Wall Street had a seesaw day, as investors reacted to those and other pieces of news with wild swings — the Dow Jones industrial average soared up 171 points, then later was down 243 — reflecting the deep uncertainty that has gripped markets over the past two weeks. U.S. markets closed mixed: Standard & Poor’s 500-stock index closed down 0.1 percent; the Dow Jones industrial average up 0.5 percent.
In another worrisome sign, Standard & Poor’s, the credit rating firm, was considering a downgrade to the U.S. government’s AAA credit rating Friday night, according to news reports. Such a move could increase the cost for the U.S. government to borrow money and trigger ripple effects around the globe.

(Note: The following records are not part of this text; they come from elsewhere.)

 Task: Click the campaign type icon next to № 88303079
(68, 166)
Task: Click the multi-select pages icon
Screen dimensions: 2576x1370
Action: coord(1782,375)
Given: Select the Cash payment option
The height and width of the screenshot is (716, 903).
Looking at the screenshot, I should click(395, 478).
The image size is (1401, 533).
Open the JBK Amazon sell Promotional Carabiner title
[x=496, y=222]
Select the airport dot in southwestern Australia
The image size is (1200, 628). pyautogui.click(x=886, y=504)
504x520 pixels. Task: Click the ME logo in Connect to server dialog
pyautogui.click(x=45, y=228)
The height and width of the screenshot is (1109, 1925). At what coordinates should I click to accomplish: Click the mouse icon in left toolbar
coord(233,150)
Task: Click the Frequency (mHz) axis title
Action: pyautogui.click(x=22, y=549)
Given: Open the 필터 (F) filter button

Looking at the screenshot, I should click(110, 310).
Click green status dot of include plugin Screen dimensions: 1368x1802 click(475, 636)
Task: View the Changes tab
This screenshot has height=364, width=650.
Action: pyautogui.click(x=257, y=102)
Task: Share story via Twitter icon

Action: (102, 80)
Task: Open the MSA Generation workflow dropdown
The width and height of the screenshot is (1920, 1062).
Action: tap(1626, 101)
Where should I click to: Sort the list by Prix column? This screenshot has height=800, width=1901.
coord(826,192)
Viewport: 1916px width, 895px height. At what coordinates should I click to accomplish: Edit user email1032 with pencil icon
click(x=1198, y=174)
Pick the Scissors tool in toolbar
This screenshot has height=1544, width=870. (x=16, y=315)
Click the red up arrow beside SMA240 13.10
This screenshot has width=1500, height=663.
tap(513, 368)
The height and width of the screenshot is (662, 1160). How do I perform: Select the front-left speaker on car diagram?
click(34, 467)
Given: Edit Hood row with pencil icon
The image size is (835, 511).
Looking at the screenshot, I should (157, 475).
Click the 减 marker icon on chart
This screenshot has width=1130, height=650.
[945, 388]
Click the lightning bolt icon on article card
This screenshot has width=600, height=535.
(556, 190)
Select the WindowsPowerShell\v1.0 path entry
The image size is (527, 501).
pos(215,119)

After the sell-off of nearly 5 percent in the S&P index on Thursday, two big fears have the world financial markets on edge: That the United States could fall back into recession, and that the European debt crisis could spread to the huge economies of Spain and Italy.
The first fear was eased Friday morning when the Labor Department said that U.S. employers added 117,000 jobs in July, more than double the revised 46,000 added jobs in June and better than the 85,000 net new jobs for July that were forecast. The unemployment rate ticked down to 9.1 percent, from 9.2 percent in June. The private sector did even better, adding 154,000 positions. But governments — particularly at the state and local level — slashed so many positions that this held back overall job growth. Minnesota’s government shutdown alone accounted for 23,000 lost jobs.
“Today’s employment report was a relief, given increasing market fears over the likelihood of a second recession,” said Neil Dutta, an economist at Bank of America-Merrill Lynch. “Contrary to recent opinion, the economy is not collapsing.”
“The July jobs report was not as bad as May and June,” said Nigel Gault, chief U.S. economist at IHS Global Insight. “That’s about the best that we can say for it.”
Speaking at the Washington Navy Yard, President Obama acknowledged that “this has been a tumultuous year,” addressing this week’s plummeting markets. He noted that private job creation in July was the strongest since April, but added that the nation still needs to put millions of people back to work.